| PROMPT |
Find the line that holds "The height and" in the material below. Output that line and each one after it exactly, but not the pictures.

| TASK INPUT |

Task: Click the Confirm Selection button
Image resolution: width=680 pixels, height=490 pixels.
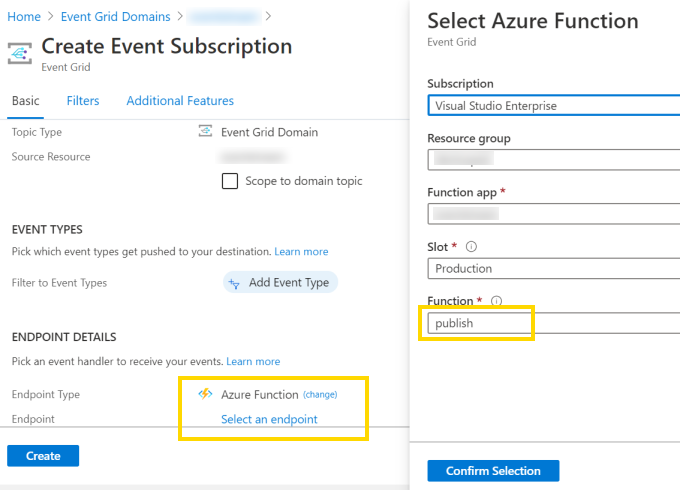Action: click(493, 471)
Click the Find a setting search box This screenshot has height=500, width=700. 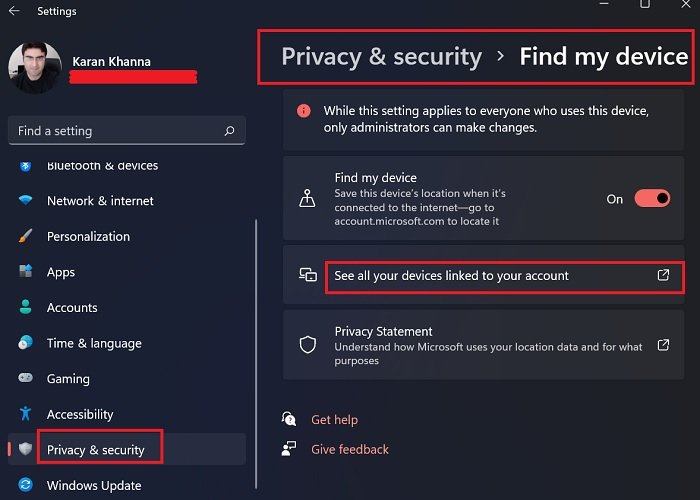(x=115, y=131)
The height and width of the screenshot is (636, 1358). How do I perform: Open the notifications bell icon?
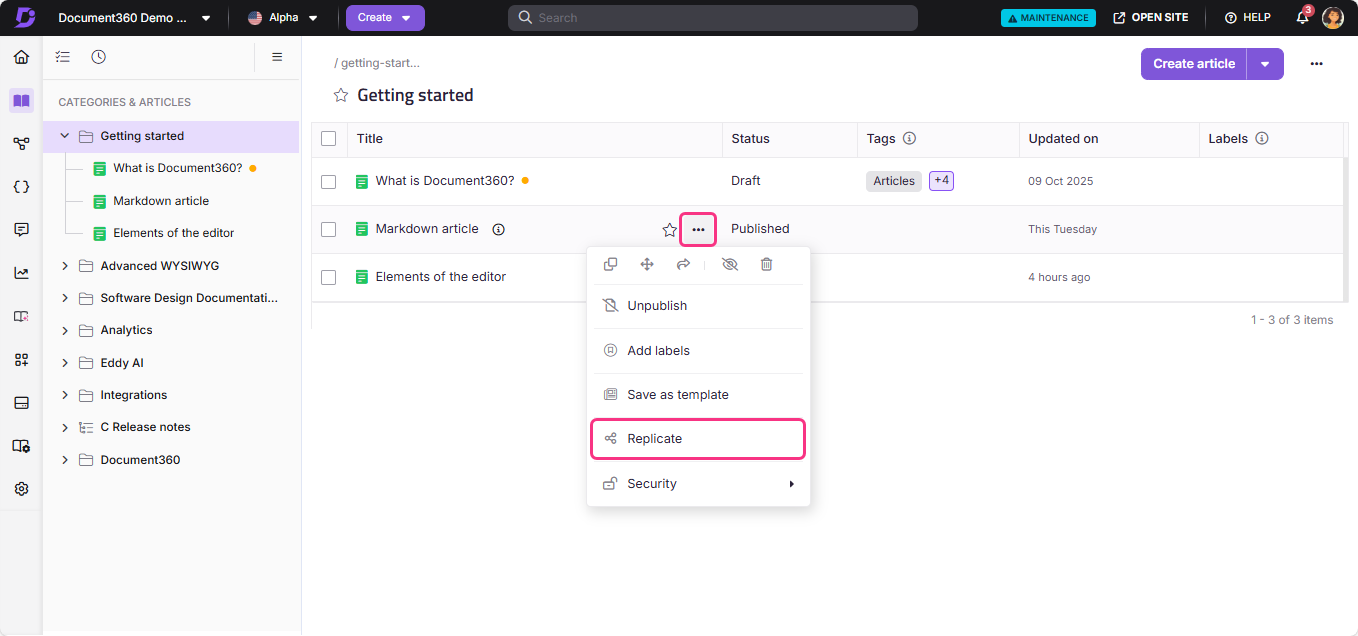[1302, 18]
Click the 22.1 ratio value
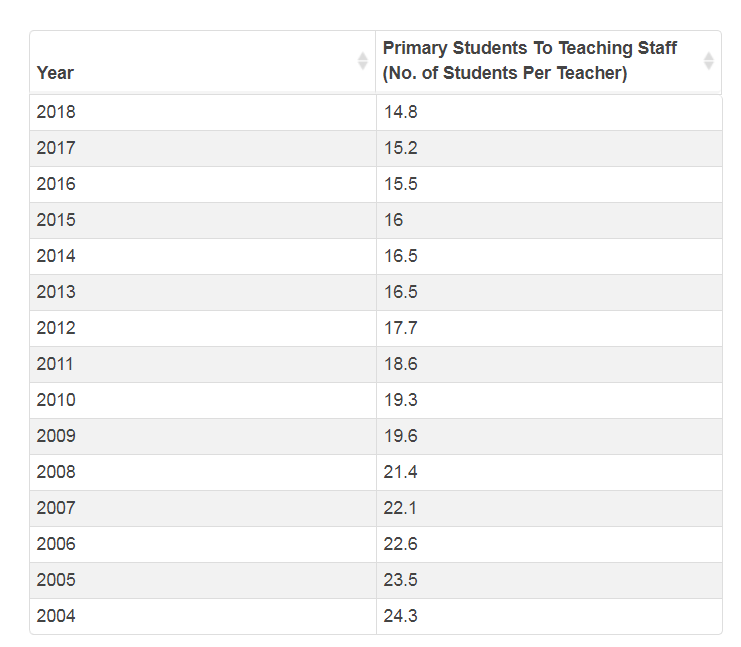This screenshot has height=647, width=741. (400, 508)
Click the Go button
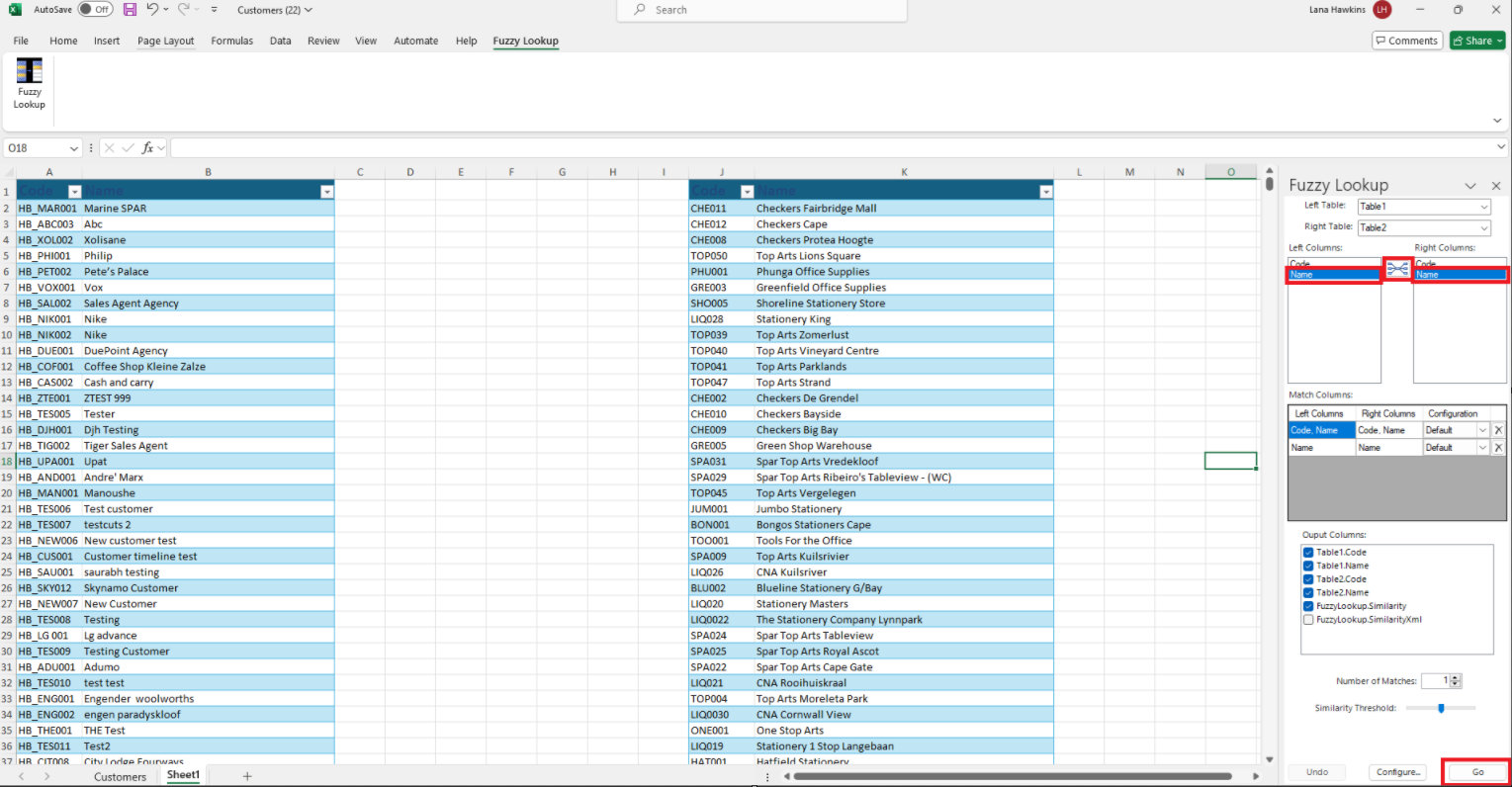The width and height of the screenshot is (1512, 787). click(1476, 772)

| OUTPUT OF THE EXERCISE |
The height and width of the screenshot is (636, 1358). How do I perform: Open the notifications bell icon?
[1302, 18]
Click the 22.1 ratio value
This screenshot has height=647, width=741. (400, 508)
Click the Go button
The width and height of the screenshot is (1512, 787). click(1476, 772)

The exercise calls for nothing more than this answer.